YOUR ASSIGNMENT:
Search the material for the string "Collapse", then show every line where it turns up.

DATASET RECORDS:
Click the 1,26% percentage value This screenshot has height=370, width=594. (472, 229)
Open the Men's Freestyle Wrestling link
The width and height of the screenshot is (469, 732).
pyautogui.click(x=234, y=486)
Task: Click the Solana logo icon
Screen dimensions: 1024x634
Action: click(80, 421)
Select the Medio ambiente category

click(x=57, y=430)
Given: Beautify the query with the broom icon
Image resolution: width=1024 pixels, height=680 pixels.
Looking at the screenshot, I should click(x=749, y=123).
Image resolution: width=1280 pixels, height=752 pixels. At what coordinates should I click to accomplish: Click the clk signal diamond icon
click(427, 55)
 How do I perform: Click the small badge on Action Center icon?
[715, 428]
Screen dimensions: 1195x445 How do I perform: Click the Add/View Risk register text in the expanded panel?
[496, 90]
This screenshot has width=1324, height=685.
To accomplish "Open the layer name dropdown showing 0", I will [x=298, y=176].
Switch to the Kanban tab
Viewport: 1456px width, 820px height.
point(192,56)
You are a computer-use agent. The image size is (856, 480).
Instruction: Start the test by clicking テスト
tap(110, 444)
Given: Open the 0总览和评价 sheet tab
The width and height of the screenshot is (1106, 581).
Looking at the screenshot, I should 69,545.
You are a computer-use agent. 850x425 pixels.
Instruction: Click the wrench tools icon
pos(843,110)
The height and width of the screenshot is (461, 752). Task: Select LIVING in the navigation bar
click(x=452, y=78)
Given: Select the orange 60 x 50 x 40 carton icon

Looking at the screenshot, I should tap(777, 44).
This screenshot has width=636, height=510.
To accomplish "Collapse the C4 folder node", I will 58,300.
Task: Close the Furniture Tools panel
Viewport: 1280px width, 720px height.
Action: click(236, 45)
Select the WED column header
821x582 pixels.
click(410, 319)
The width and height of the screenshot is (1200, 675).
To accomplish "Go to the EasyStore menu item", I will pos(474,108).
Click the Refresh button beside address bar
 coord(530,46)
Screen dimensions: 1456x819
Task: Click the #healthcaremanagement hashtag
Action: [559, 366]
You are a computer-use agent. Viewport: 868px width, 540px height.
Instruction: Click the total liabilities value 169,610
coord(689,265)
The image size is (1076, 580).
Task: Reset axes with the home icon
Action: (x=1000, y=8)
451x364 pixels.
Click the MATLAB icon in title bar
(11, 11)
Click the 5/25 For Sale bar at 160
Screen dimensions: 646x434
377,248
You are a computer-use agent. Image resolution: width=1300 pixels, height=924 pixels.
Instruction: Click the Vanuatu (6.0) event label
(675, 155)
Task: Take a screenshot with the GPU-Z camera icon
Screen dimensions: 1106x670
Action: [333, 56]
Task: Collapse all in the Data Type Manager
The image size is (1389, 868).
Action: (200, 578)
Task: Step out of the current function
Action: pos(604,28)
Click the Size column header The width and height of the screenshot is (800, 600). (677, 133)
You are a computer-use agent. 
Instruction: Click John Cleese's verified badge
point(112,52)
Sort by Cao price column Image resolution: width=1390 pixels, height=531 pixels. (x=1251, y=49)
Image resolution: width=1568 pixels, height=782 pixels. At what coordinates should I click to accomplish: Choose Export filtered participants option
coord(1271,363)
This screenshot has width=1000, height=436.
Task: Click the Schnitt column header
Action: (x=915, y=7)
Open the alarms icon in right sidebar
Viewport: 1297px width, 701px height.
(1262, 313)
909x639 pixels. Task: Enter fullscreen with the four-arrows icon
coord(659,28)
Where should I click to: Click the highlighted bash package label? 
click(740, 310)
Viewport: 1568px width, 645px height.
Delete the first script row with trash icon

WRITTEN ANSWER:
To accomplish "Collapse the C4 folder node", I will 58,300.
Task: Collapse all in the Data Type Manager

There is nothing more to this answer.